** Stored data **
-- Opening Marker --
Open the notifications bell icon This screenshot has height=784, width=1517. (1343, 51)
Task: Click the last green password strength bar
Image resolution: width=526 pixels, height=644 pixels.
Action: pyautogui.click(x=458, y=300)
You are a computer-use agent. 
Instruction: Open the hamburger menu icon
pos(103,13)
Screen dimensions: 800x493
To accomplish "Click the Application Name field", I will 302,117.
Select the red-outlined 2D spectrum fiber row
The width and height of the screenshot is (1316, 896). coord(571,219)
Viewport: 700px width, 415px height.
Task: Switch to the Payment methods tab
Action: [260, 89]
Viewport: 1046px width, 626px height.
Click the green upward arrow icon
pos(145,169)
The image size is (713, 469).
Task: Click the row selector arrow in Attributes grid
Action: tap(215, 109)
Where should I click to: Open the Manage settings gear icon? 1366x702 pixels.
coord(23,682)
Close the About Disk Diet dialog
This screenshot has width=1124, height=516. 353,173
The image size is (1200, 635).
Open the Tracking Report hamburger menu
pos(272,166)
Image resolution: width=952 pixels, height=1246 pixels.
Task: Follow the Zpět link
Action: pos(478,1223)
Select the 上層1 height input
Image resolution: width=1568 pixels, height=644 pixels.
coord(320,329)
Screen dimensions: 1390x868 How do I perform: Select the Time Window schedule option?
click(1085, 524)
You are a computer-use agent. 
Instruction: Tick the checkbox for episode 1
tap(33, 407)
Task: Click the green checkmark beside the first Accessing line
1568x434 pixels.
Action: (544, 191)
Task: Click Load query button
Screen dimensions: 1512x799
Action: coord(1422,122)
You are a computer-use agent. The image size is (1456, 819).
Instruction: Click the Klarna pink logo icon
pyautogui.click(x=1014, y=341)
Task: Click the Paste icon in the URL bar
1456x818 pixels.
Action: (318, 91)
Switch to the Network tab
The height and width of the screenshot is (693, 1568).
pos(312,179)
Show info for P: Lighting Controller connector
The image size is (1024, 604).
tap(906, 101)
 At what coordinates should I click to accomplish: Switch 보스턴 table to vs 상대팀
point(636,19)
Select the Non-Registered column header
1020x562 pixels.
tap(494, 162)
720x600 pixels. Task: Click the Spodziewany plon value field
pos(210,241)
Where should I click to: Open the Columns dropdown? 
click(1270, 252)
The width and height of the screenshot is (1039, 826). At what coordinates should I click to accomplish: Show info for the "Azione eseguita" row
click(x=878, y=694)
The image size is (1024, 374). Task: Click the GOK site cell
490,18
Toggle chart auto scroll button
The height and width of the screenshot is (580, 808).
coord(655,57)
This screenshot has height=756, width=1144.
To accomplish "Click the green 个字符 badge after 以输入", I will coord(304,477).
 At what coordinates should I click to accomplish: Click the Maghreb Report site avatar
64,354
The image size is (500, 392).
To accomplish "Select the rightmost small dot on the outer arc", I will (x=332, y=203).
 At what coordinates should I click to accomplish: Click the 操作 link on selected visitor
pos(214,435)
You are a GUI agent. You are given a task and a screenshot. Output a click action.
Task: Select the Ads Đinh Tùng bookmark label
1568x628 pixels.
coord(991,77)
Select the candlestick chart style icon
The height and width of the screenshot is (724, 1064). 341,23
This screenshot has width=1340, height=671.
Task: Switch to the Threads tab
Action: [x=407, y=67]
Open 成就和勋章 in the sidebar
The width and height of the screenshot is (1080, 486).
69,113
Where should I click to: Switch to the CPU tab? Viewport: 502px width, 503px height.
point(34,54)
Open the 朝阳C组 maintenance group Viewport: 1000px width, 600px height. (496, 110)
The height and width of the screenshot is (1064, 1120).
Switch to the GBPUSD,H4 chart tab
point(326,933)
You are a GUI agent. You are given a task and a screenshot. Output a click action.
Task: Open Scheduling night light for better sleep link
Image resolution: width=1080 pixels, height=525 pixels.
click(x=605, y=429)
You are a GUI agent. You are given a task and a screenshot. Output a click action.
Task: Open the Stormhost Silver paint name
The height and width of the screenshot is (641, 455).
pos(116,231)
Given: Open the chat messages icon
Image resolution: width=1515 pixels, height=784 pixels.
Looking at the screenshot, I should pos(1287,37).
-- Closing Marker --
** AIM OF THE EXERCISE **
Retype the records above in full, matching each line exactly.

** EXERCISE RESPONSE **
Open the notifications bell icon This screenshot has height=784, width=1517. (1343, 51)
Task: Click the last green password strength bar
Image resolution: width=526 pixels, height=644 pixels.
Action: pyautogui.click(x=458, y=300)
You are a computer-use agent. 
Instruction: Open the hamburger menu icon
pos(103,13)
Screen dimensions: 800x493
To accomplish "Click the Application Name field", I will 302,117.
Select the red-outlined 2D spectrum fiber row
The width and height of the screenshot is (1316, 896). coord(571,219)
Viewport: 700px width, 415px height.
Task: Switch to the Payment methods tab
Action: [260, 89]
Viewport: 1046px width, 626px height.
Click the green upward arrow icon
pos(145,169)
The image size is (713, 469).
Task: Click the row selector arrow in Attributes grid
Action: tap(215, 109)
Where should I click to: Open the Manage settings gear icon? 1366x702 pixels.
coord(23,682)
Close the About Disk Diet dialog
This screenshot has width=1124, height=516. 353,173
The image size is (1200, 635).
Open the Tracking Report hamburger menu
pos(272,166)
Image resolution: width=952 pixels, height=1246 pixels.
Task: Follow the Zpět link
Action: pos(478,1223)
Select the 上層1 height input
Image resolution: width=1568 pixels, height=644 pixels.
coord(320,329)
Screen dimensions: 1390x868 How do I perform: Select the Time Window schedule option?
click(1085, 524)
You are a computer-use agent. 
Instruction: Tick the checkbox for episode 1
tap(33, 407)
Task: Click the green checkmark beside the first Accessing line
1568x434 pixels.
Action: (544, 191)
Task: Click Load query button
Screen dimensions: 1512x799
Action: coord(1422,122)
You are a computer-use agent. The image size is (1456, 819).
Instruction: Click the Klarna pink logo icon
pyautogui.click(x=1014, y=341)
Task: Click the Paste icon in the URL bar
1456x818 pixels.
Action: (318, 91)
Switch to the Network tab
The height and width of the screenshot is (693, 1568).
pos(312,179)
Show info for P: Lighting Controller connector
The image size is (1024, 604).
tap(906, 101)
 At what coordinates should I click to accomplish: Switch 보스턴 table to vs 상대팀
point(636,19)
Select the Non-Registered column header
1020x562 pixels.
tap(494, 162)
720x600 pixels. Task: Click the Spodziewany plon value field
pos(210,241)
Where should I click to: Open the Columns dropdown? 
click(1270, 252)
The width and height of the screenshot is (1039, 826). At what coordinates should I click to accomplish: Show info for the "Azione eseguita" row
click(x=878, y=694)
The image size is (1024, 374). Task: Click the GOK site cell
490,18
Toggle chart auto scroll button
The height and width of the screenshot is (580, 808).
coord(655,57)
This screenshot has height=756, width=1144.
To accomplish "Click the green 个字符 badge after 以输入", I will coord(304,477).
 At what coordinates should I click to accomplish: Click the Maghreb Report site avatar
64,354
The image size is (500, 392).
To accomplish "Select the rightmost small dot on the outer arc", I will (x=332, y=203).
 At what coordinates should I click to accomplish: Click the 操作 link on selected visitor
pos(214,435)
You are a GUI agent. You are given a task and a screenshot. Output a click action.
Task: Select the Ads Đinh Tùng bookmark label
1568x628 pixels.
coord(991,77)
Select the candlestick chart style icon
The height and width of the screenshot is (724, 1064). 341,23
This screenshot has width=1340, height=671.
Task: Switch to the Threads tab
Action: [x=407, y=67]
Open 成就和勋章 in the sidebar
The width and height of the screenshot is (1080, 486).
69,113
Where should I click to: Switch to the CPU tab? Viewport: 502px width, 503px height.
point(34,54)
Open the 朝阳C组 maintenance group Viewport: 1000px width, 600px height. (496, 110)
The height and width of the screenshot is (1064, 1120).
Switch to the GBPUSD,H4 chart tab
point(326,933)
You are a GUI agent. You are given a task and a screenshot. Output a click action.
Task: Open Scheduling night light for better sleep link
Image resolution: width=1080 pixels, height=525 pixels.
click(x=605, y=429)
You are a GUI agent. You are given a task and a screenshot. Output a click action.
Task: Open the Stormhost Silver paint name
The height and width of the screenshot is (641, 455).
pos(116,231)
Given: Open the chat messages icon
Image resolution: width=1515 pixels, height=784 pixels.
Looking at the screenshot, I should pos(1287,37).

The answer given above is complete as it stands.